**PROBLEM TO SOLVE:**
Pull out each line in the entries below that contains the string "Viewport". Case counts, so copy only lines where the capitalization matches.
━━ DATA SECTION
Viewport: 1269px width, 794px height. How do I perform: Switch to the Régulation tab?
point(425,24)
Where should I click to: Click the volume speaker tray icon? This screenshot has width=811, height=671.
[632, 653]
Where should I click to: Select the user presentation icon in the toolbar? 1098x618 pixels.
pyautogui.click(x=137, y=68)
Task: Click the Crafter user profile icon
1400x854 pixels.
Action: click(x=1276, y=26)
━━━━
━━ DATA SECTION
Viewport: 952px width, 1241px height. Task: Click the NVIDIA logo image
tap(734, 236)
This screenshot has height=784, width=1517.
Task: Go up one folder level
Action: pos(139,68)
━━━━
━━ DATA SECTION
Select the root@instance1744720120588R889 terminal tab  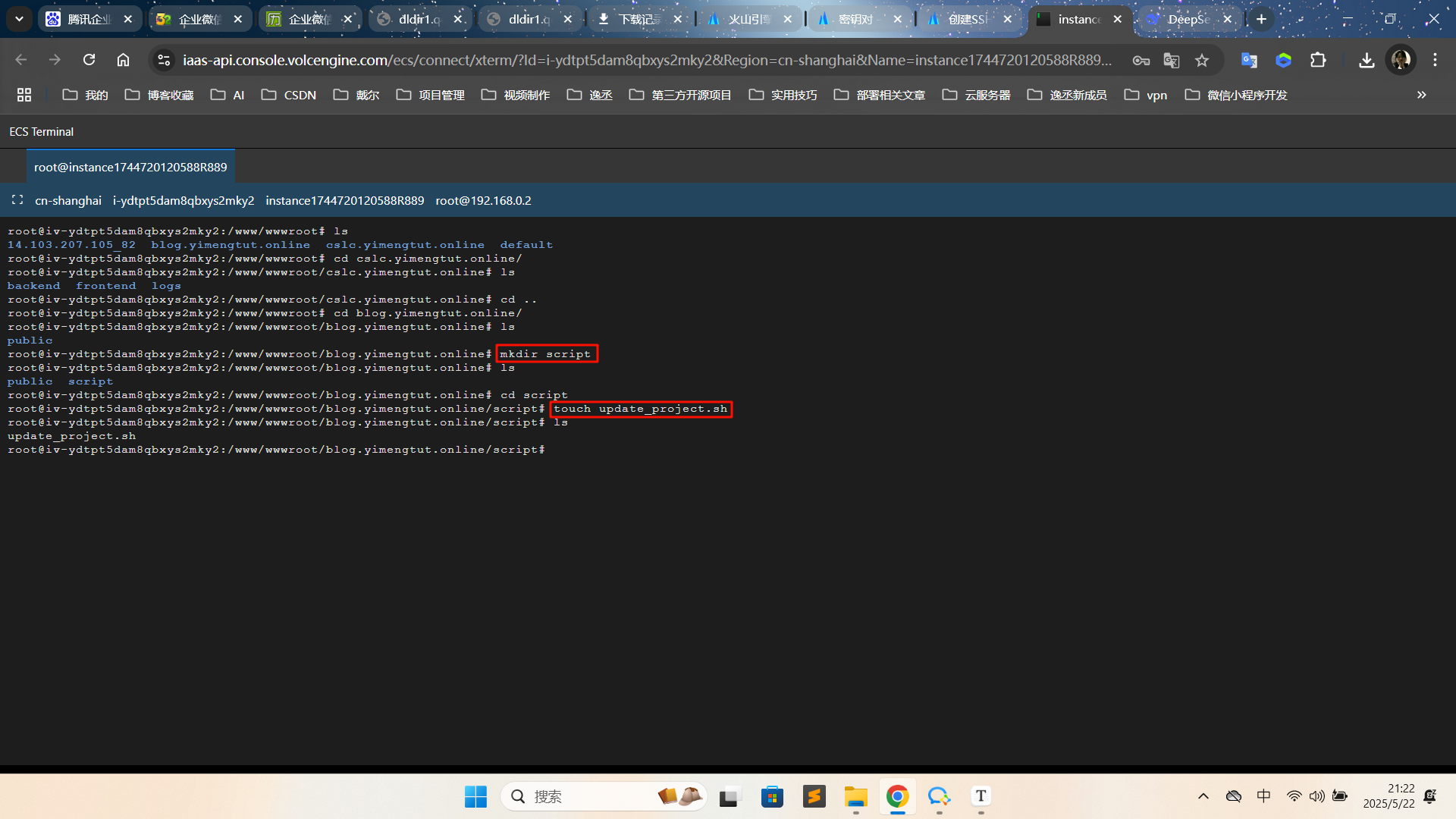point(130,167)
━━━━
**SOLUTION BELOW:**
Viewport: 1269px width, 794px height. How do I perform: Switch to the Régulation tab?
Viewport: 952px width, 1241px height. Task: Click the NVIDIA logo image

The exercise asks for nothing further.